Autre exemple non moins éloquent : un millitant politique intervient sur les ondes de Radio Quisqueya pour proclamer que la Convergence Démocratique ne dispose pas de force organisationnelle pour pouvoir vendre aujourd’hui, son programme politique à la population. Où est la participation dont l’absence dans la gestion politique lavalassienne a été mise en avant pour justifier la mobilisation de la population dans la chute du régime ? Le rapport Parti politique-Population est de l’ordre du marché, puisqu’il s’agit d’aliéner politiquement les couches majoritaires de la population ; celle-ci est interdite de participer activement dans la construction du pouvoir. La politique du capital est déjà choisie comme le mode de gestion de la chose publique.

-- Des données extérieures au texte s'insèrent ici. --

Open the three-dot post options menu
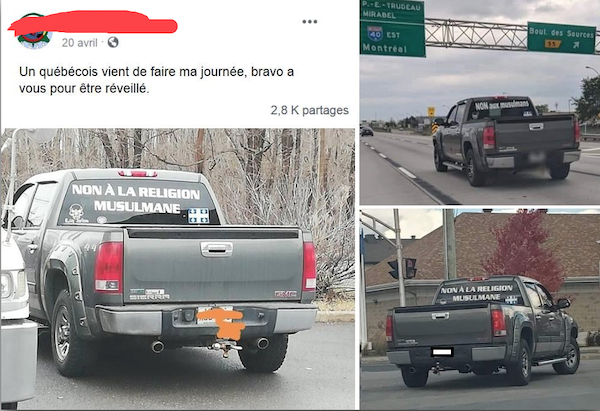The image size is (600, 411). [310, 22]
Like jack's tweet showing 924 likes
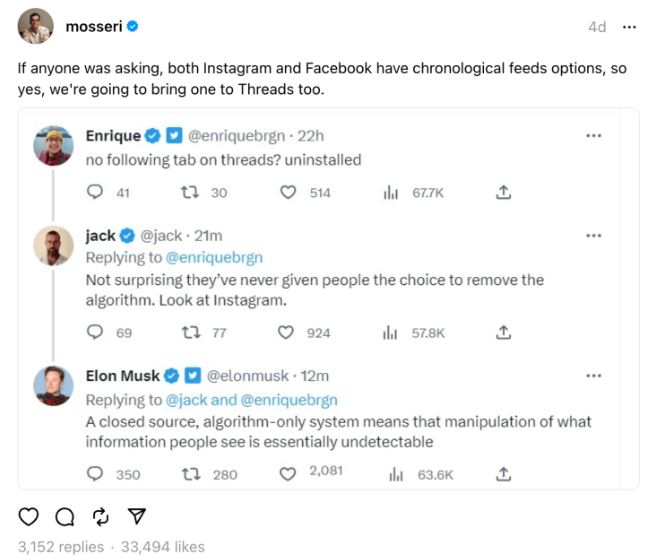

L’hégémonie politique de l’église, une survivance coloniale ?

La famille et l’école sont les deux principales institutions sociales qui ont participé à la permanence de la direction idéologique de l’église dans les pratiques politiques haïtiennes. L’éducation familiale haïtienne est militarisée comme au vieux temps de l’esclavage. Le père de famille est un commandeur moderne qui broye tous ceux qui peuvent résister à son commandement ; dans la structure familiale de type pyramidal, il détient l’autorité absolue. Il transmet ses ordres à la mère qui est chargée de les exécuter sans discussion. La mère et les enfants n’ont qu’à obéir aux desirs du chef ; sinon, ils peuvent recevoir des fessées ou des raclées. Entre les enfants, la hiérarchisation des relations humaines se poursuit : les garçons ont la préséance sur les filles. L’instruction des premiers est plus poussée que celle des secondes.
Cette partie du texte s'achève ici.